Retype every record that follows, character for character.

──────── Data for processing

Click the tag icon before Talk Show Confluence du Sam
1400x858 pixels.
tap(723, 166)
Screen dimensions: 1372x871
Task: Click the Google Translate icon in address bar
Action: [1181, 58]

────────────────

* **Result below**:
Click the tag icon before Talk Show Confluence du Sam
1400x858 pixels.
tap(723, 166)
Screen dimensions: 1372x871
Task: Click the Google Translate icon in address bar
Action: [1181, 58]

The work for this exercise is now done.